Lo mismo que cada cosa refleja algún color de la luz, así también refleja un atributo de Dios. Los seres humanos somos como charcos de agua donde se puede vislumbrar la belleza del Sol. Pero hay unos espejos tan puros que en verdad podemos ver al Sol en ellos. El Sol no baja de su excelsitud, pero de alguna forma está en el espejo.

Bahá’u’lláh se refiere así a los tres métodos por los que podemos conocer a Dios:

1) A través de las cosas:

“Todo lo que hay en los cielos y en la tierra es prueba directa de la revelación en sí de los atributos y nombres de Dios, ya que en cada átomo están atesoradas las señales que dan testimonio elocuente de la revelación de aquella Muy Grande Luz. […] «Ninguna cosa he percibido sin percibir a Dios dentro de ella, a Dios antes de ella o a Dios después de ella»”- Ibídem, XC.

2) A través de uno mismo:

“Esto, en grado sumo, es aplicable al hombre, quien, entre todas las cosas creadas, ha sido investido con el manto de tales dones y señalado para la gloria de tal distinción. Pues en él se hallan revelados potencialmente todos los atributos y nombres de Dios en un grado que no ha sido superado ni excedido por ningún otro ser creado”. […] Así El ha dicho: «El hombre es Mi misterio, y Yo soy su misterio». […] «Ha conocido a Dios quien se ha conocido a sí mismo» – Ibídem, XC.

3) A través de los Mensajeros de Dios:

“Y de todos seres humanos son las Manifestaciones del Sol de la Verdad los más perfectos, los más distinguidos y los más excelsos. Es más, todos excepto estas Manifestaciones viven por la acción de Su Voluntad, y se mueven y existen por las efusiones de Su gracia”- Ibídem, XC.

Estas tres formas posibles de conocer a Dios explican por qué los seres humanos han conectado con la divinidad a través de esquemas y prácticas religiosas tan distintas.

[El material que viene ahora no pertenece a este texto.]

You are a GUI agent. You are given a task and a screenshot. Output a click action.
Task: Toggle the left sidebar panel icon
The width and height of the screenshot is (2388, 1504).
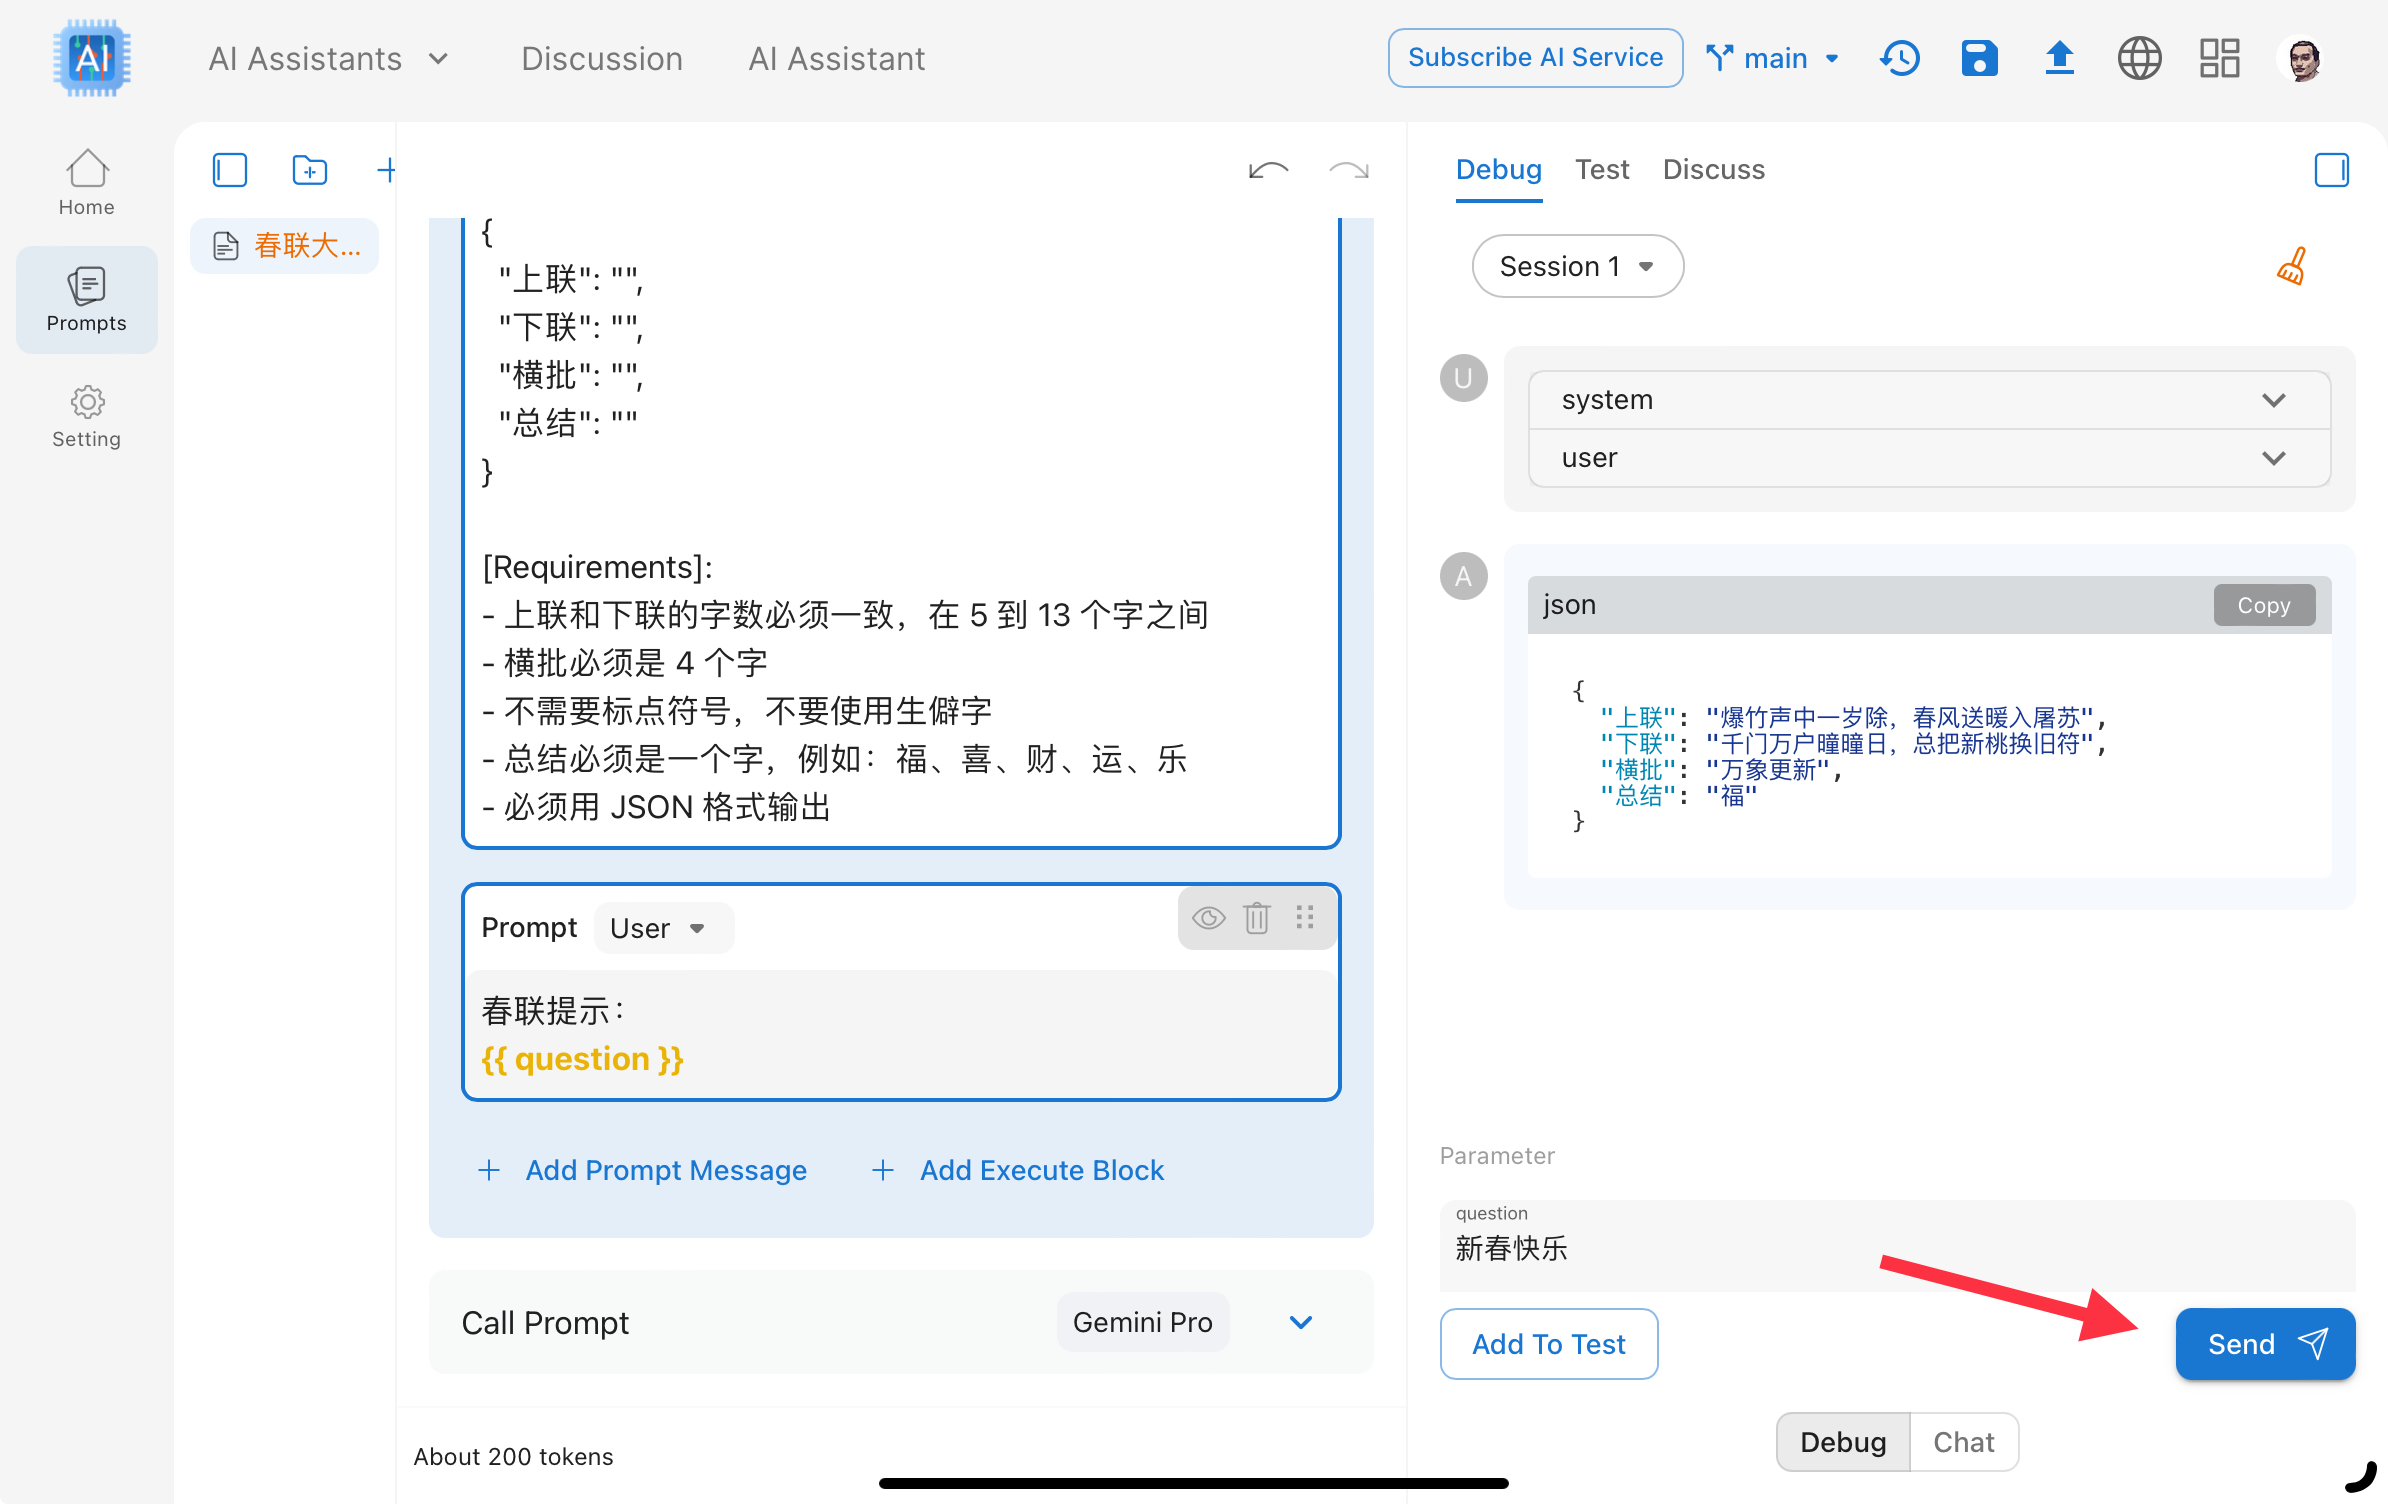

  • A través de las cosas: las religiones originarias, como el animismo, el chamanismo y las múltiples formas con que los pueblos más primitivos han reverenciado lo divino que encuentran en el sol, las estrellas, el rayo, las aguas y en toda la naturaleza, a la que luego han personalizado, a su manera, en espíritus o dioses, y han representado con imágenes (ídolos) o fetiches.
  • A través de uno mismo: las religiones oceánicas conectan con lo trascendente a través de la meditación y el conocimiento de uno mismo como en muchas corrientes de la India, en el budismo y también en tantas formas de espiritualidad interior que hoy lo buscan sin intermedio de las religiones.
  • A través de la revelación de Dios a un ser especial, que en las religiones proféticas se considera un Profeta, un Hijo de Dios, un Mensajero, como en el zoroastrismo, judaísmo, cristianismo, islam, Fe bahá’í, y también los Avatares del hinduismo.